Copy, exactly and without additions, every line in the records below from the one holding "https://crmarket.com.ua/ua/ (933, 782)" through the one holding "Enrol (629, 428)", both ends included.

○ ○ ○ ○ ○

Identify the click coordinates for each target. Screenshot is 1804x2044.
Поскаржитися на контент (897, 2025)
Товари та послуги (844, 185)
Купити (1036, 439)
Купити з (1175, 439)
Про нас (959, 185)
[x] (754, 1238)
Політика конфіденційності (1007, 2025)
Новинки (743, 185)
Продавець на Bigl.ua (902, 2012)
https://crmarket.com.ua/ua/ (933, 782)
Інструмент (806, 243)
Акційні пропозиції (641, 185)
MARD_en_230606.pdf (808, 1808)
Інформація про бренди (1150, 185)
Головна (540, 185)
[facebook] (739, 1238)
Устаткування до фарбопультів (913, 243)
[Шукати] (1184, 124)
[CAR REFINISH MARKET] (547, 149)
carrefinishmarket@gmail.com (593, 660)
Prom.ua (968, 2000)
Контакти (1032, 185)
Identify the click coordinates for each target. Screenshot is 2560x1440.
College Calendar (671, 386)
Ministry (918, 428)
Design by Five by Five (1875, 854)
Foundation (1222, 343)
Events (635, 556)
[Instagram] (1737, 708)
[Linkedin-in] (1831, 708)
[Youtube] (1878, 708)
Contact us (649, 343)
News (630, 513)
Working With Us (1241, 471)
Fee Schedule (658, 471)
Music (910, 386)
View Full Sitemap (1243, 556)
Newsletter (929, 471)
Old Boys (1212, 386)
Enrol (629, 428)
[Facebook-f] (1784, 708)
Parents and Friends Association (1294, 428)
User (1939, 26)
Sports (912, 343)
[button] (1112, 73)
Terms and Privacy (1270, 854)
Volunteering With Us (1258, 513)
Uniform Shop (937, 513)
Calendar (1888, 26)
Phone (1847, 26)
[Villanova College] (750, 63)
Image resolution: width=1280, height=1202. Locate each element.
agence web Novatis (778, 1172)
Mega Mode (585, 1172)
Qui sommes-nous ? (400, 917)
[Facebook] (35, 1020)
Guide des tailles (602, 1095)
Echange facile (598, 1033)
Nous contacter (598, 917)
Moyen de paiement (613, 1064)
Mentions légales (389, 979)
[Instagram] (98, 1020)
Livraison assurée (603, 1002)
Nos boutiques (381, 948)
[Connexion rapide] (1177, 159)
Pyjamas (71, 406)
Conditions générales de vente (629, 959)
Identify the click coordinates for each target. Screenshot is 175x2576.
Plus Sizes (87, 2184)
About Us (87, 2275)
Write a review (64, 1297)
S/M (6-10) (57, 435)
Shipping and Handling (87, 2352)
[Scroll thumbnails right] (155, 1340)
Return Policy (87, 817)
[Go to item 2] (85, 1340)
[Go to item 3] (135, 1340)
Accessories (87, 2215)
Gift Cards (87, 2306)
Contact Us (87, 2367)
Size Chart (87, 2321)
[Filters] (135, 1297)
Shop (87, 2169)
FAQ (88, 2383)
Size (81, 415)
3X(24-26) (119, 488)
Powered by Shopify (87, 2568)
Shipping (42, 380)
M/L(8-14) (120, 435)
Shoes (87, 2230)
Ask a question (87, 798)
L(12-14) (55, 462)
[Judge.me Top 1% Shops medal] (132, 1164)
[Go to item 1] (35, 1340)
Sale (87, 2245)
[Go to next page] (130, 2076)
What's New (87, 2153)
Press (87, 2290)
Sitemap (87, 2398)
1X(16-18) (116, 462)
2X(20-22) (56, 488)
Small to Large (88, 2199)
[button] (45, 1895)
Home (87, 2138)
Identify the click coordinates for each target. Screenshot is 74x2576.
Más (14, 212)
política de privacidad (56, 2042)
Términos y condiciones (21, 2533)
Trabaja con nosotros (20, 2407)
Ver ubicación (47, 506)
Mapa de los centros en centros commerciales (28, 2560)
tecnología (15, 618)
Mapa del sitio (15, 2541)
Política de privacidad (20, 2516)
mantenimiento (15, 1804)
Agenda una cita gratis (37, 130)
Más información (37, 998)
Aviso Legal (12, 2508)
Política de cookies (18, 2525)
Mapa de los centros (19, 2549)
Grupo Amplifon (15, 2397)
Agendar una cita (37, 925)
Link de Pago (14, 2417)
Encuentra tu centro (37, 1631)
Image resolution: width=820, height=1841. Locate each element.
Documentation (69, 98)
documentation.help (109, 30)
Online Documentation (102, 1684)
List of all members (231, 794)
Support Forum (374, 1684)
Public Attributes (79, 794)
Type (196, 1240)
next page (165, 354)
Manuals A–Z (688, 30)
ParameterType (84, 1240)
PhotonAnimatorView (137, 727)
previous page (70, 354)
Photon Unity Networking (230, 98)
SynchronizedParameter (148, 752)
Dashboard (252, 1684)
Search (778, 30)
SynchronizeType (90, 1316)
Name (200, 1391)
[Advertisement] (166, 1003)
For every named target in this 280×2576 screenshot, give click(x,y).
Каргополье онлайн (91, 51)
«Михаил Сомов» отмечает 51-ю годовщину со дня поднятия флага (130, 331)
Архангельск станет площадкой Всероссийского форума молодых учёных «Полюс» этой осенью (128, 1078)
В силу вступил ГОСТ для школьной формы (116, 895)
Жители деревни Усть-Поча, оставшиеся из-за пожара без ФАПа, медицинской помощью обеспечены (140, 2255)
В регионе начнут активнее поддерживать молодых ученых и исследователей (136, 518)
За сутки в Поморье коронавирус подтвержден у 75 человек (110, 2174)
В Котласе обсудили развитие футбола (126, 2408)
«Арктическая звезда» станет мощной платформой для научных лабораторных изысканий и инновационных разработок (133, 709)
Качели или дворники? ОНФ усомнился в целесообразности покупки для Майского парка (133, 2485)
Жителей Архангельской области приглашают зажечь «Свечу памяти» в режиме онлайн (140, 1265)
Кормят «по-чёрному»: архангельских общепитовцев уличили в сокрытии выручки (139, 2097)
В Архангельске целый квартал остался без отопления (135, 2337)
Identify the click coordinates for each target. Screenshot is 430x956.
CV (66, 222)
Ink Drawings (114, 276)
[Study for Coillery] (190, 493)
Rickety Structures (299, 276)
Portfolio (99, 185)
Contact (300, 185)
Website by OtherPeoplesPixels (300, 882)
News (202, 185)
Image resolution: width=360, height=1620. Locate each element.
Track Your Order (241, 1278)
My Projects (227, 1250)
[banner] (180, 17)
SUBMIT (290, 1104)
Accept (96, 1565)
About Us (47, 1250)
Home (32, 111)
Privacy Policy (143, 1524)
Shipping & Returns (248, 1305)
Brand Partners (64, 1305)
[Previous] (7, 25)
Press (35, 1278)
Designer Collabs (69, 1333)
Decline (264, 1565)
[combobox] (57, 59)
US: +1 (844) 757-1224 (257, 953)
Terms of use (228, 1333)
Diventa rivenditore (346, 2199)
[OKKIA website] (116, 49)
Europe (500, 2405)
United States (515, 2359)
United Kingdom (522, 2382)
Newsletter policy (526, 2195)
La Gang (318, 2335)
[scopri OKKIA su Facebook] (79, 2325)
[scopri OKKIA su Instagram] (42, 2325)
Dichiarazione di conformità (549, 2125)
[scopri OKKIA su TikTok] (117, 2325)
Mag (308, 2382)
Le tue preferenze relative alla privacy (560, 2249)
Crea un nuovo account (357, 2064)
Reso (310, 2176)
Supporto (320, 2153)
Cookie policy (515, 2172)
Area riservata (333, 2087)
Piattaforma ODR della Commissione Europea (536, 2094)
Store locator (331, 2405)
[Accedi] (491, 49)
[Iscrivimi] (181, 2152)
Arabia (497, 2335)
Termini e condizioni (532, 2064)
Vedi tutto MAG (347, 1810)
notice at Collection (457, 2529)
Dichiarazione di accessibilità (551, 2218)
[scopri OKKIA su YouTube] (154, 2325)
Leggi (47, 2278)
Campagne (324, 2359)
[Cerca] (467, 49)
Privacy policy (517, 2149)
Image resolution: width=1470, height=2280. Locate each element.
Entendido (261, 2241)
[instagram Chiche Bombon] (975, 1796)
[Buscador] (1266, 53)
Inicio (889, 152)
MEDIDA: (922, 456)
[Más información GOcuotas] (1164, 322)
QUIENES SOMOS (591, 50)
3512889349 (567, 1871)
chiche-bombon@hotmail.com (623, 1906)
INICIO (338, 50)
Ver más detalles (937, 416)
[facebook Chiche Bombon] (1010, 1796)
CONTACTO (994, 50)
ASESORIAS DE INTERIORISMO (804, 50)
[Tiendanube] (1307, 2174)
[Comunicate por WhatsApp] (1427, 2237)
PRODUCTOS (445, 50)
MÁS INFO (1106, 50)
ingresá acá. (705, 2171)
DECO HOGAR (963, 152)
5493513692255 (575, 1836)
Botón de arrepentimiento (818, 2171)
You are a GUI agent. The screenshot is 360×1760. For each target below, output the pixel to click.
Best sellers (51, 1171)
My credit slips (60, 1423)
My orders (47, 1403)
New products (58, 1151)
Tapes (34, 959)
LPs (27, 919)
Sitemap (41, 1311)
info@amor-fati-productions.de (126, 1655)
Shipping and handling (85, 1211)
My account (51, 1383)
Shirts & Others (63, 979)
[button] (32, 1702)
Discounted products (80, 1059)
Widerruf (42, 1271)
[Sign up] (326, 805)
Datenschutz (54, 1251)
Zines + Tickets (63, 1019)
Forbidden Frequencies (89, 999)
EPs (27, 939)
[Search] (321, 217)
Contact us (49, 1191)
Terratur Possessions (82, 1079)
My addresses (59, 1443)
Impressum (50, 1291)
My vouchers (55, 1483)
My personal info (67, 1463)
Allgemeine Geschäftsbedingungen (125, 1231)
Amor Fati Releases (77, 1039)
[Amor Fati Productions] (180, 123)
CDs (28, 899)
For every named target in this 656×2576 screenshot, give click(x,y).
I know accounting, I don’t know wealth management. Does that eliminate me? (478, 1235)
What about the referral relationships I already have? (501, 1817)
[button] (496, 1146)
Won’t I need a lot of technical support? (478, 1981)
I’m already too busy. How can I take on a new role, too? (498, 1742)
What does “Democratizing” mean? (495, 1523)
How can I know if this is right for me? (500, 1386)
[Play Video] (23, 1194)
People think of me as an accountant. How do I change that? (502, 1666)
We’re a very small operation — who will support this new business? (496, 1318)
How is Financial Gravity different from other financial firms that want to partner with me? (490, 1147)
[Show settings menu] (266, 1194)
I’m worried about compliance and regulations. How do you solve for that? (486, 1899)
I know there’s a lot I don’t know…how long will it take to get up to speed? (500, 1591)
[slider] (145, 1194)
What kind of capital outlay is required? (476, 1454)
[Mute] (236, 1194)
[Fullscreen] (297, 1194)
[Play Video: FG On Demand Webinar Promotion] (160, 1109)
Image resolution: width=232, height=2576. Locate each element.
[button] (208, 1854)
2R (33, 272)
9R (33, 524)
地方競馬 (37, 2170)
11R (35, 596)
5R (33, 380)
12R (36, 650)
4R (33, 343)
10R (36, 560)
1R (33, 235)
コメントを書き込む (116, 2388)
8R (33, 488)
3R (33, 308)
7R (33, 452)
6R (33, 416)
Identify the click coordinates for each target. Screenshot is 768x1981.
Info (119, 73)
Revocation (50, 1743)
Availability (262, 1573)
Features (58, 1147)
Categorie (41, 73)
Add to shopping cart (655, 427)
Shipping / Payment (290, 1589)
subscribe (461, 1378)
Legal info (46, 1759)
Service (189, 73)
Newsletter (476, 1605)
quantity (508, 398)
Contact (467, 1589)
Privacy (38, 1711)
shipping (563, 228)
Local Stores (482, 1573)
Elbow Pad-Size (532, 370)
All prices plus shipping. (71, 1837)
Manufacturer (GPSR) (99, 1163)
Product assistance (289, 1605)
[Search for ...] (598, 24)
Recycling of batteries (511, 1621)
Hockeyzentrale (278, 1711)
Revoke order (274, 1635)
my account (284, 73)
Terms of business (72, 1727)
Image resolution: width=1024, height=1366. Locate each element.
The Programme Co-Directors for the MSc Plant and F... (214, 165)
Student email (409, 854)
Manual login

○ ○ ○ ○ ○

• _Result_
https://crmarket.com.ua/ua/ (933, 782)
Інструмент (806, 243)
Акційні пропозиції (641, 185)
MARD_en_230606.pdf (808, 1808)
Інформація про бренди (1150, 185)
Головна (540, 185)
[facebook] (739, 1238)
Устаткування до фарбопультів (913, 243)
[Шукати] (1184, 124)
[CAR REFINISH MARKET] (547, 149)
carrefinishmarket@gmail.com (593, 660)
Prom.ua (968, 2000)
Контакти (1032, 185)
Identify the click coordinates for each target. Screenshot is 2560x1440.
College Calendar (671, 386)
Ministry (918, 428)
Design by Five by Five (1875, 854)
Foundation (1222, 343)
Events (635, 556)
[Instagram] (1737, 708)
[Linkedin-in] (1831, 708)
[Youtube] (1878, 708)
Contact us (649, 343)
News (630, 513)
Working With Us (1241, 471)
Fee Schedule (658, 471)
Music (910, 386)
View Full Sitemap (1243, 556)
Newsletter (929, 471)
Old Boys (1212, 386)
Enrol (629, 428)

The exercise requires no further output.